The origin of the breed can be traced to Colonial America, to the early days of our nation. At this time, sprint racing, similar to modern Quarter Horse racing today, was popular in the streets of Virginia. It gained this popularity due to the fact that participants did not need a fancy track. That is to say, they just used what was already there… the street! But in 1674 this practice was deemed illegal, as people were literally being run over in the streets!!! At this point, the horse had no official name but was called a variety of things, including the Colonial Sprinter, the Quarter Pather and the Illustrious Colonial Quarter Running Horse. Although English Thoroughbreds were raced in the new world, it wasn’t long before Colonial farmers started to breed their English ponies to a faster, sturdier horse. In 1752, a horse named Janus was imported to Virginia. He was a grandson of the Godolphin Arabian and he was quick and compact. His build worked beautifully for the breeders cause and because of this, Janus is credited as the foundation sire of the American Quarter Horse.
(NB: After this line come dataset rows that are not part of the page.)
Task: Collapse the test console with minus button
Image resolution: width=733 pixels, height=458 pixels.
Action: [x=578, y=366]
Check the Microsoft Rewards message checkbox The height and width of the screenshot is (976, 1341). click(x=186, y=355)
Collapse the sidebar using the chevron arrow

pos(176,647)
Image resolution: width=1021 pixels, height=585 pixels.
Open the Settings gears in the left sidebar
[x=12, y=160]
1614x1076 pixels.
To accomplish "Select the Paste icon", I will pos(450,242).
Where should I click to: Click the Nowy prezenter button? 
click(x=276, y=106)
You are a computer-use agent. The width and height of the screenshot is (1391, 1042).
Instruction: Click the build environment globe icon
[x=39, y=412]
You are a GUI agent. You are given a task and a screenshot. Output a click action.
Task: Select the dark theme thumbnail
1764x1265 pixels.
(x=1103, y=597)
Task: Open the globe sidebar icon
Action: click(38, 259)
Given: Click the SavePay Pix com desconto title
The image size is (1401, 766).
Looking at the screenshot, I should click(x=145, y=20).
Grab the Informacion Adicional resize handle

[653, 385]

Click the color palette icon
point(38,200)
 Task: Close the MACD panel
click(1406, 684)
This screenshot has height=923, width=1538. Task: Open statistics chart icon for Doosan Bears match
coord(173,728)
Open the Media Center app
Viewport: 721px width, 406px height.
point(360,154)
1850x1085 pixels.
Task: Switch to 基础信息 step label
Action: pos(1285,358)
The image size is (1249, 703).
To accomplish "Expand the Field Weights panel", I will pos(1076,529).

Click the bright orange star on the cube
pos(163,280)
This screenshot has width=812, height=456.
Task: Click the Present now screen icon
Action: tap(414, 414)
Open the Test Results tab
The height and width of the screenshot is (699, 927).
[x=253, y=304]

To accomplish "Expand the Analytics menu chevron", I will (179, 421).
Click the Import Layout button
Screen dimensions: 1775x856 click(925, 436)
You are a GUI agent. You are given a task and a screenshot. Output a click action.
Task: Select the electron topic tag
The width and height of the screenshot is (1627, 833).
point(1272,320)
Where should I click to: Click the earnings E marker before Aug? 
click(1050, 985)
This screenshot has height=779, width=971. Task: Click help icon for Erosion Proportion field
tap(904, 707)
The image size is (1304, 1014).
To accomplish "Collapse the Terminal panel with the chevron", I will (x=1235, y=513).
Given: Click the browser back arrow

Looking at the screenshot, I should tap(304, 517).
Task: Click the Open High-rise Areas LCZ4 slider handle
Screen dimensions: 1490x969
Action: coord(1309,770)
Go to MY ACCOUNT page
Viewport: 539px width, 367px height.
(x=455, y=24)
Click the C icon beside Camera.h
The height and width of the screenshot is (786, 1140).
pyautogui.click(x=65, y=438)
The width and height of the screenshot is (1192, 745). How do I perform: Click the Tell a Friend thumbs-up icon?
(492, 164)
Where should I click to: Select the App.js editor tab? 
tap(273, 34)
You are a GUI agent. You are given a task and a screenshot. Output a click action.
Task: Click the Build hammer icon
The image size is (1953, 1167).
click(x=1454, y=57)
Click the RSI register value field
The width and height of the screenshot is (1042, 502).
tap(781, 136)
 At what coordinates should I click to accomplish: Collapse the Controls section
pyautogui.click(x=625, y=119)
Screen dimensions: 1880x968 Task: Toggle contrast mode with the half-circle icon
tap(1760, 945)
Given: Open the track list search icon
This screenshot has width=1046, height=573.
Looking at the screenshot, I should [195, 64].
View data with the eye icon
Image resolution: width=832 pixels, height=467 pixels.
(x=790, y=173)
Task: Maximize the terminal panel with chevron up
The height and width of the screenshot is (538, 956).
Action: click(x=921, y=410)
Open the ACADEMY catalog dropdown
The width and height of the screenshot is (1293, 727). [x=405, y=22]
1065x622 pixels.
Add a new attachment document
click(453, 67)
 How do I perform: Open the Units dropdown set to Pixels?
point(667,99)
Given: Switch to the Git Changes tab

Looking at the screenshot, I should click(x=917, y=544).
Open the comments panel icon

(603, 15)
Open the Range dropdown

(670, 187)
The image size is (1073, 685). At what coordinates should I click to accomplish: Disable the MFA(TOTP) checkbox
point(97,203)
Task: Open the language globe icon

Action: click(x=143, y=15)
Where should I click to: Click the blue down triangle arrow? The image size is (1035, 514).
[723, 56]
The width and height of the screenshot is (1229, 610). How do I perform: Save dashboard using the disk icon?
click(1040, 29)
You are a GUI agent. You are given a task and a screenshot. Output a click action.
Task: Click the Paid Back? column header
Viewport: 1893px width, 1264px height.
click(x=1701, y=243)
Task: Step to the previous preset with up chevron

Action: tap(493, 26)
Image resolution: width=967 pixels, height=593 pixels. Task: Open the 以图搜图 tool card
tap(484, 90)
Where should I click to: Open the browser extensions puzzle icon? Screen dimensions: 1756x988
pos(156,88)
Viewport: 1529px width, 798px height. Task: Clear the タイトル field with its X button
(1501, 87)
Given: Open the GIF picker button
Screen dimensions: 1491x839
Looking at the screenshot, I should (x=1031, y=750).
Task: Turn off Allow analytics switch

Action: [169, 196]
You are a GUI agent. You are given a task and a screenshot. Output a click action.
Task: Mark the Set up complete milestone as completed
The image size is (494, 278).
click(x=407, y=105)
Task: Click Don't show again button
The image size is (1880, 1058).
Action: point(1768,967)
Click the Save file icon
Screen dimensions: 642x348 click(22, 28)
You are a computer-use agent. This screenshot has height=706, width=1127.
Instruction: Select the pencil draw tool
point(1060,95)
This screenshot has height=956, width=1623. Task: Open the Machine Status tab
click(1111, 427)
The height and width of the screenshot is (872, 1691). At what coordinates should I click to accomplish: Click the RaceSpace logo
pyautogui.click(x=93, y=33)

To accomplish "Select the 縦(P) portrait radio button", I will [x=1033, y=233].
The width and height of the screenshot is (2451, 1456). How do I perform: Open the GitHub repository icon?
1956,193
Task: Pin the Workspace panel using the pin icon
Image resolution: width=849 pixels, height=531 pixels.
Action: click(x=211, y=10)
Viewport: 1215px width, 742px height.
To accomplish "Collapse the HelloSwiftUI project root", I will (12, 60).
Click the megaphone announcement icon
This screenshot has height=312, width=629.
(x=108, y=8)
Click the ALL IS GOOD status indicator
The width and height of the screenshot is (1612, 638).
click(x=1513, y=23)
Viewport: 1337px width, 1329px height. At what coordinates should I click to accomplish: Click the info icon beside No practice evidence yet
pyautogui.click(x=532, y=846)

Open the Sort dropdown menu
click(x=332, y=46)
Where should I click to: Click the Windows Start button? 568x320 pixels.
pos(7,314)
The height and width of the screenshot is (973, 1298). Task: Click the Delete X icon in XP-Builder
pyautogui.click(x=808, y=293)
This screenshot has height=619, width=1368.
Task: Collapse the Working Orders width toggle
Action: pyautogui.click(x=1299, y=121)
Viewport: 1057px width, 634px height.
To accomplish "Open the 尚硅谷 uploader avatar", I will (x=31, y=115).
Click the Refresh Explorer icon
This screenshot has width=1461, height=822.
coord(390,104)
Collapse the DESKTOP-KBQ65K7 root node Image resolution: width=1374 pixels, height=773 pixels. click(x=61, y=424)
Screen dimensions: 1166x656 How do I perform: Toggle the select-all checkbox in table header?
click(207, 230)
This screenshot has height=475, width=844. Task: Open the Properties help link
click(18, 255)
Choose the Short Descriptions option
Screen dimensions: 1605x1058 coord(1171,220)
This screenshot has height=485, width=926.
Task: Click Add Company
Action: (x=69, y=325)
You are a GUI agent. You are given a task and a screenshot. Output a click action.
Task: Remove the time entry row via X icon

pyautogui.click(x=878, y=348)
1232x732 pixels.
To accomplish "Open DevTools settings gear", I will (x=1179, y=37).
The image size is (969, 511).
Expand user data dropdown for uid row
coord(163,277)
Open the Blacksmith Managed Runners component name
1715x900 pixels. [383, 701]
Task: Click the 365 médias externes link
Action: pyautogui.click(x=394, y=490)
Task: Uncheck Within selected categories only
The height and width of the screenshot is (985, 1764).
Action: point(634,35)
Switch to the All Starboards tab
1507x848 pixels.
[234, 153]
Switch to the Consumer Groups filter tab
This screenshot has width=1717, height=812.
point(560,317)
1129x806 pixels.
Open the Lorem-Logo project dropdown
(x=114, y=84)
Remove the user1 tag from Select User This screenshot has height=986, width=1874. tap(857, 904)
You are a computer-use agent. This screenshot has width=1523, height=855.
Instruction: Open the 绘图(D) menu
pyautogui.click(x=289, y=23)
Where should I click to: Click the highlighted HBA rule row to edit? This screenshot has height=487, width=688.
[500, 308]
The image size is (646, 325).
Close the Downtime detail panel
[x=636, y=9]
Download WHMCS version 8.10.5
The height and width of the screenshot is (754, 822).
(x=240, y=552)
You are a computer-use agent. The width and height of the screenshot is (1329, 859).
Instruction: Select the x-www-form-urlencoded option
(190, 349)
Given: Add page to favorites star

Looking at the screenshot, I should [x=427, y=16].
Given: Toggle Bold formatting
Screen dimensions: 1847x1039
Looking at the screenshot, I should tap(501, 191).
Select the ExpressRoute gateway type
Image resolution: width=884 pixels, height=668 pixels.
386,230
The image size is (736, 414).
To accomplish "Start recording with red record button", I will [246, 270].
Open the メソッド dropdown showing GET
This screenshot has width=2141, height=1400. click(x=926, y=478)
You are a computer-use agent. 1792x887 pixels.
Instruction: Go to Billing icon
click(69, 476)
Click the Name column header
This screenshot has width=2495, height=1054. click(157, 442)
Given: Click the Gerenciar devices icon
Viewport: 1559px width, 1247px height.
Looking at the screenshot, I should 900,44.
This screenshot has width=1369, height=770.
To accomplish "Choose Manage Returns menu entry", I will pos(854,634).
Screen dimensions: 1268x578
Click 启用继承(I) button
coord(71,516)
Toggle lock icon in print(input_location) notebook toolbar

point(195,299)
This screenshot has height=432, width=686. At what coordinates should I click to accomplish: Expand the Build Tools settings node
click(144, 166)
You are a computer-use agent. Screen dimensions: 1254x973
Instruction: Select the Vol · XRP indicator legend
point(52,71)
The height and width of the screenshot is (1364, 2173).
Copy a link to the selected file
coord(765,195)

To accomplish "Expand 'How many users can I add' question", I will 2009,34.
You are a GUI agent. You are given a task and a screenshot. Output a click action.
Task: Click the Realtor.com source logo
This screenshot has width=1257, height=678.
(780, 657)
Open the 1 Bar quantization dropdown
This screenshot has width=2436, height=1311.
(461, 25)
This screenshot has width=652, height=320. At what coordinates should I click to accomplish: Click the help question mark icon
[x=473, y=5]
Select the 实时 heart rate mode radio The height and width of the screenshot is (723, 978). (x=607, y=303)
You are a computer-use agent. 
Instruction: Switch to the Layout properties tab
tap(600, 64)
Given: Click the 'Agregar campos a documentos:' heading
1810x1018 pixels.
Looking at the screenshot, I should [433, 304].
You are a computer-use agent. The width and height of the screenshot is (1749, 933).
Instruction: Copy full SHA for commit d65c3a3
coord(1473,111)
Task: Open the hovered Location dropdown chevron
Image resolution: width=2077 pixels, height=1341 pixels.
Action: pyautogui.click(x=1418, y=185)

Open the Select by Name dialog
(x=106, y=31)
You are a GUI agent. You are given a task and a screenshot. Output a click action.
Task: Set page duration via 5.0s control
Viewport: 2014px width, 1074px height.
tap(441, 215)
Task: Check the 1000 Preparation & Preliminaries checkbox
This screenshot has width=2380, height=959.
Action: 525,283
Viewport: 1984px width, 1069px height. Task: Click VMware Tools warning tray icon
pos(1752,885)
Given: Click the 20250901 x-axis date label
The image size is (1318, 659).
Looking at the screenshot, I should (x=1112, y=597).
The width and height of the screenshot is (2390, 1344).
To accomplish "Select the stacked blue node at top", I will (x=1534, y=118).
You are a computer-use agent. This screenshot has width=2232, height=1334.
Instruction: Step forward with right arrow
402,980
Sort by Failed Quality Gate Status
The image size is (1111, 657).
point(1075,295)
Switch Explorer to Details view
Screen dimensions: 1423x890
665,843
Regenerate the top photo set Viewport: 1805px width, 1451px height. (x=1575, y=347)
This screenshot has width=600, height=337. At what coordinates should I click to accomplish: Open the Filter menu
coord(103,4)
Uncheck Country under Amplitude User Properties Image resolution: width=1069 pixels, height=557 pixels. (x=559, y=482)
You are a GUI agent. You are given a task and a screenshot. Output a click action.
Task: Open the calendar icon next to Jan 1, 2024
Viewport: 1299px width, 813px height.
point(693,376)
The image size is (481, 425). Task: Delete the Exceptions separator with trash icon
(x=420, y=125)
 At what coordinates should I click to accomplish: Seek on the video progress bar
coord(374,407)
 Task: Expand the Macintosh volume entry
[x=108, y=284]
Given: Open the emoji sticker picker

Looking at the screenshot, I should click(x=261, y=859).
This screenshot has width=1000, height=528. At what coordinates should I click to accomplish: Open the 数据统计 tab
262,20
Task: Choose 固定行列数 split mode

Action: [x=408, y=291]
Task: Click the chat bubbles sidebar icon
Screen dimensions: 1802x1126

Over the next 150 years, the product of this breeding would come to be known as the “American Quarter Horse”. Now known as the ‘World’s Fastest Athlete’ , the term “Quarter” refers to the distance of the race, most commonly a quarter of a mile. This 440 yard distance is still known as American Quarter Horse Racing’s ‘classic distance’ today.

Important Facts About American Quarter Horse Racing

Quarter Horse racing began on a straight track of four hundred forty yards, or one quarter mile. While this is still the most prolific distance in modern racing, races are held at distances as little as 100 yards and as much as 1000 yards! The American Quarter Horse Association (AQHA), the official breed registry for quarter horses, only recognizes races run at 1000 yards or less.

With few exceptions, Quarter Horse races are run in a straight path, with horses running at top speeds for the duration of the race. Turns are rare, so many races end with several horses grouped together at the wire for an exciting photo finish!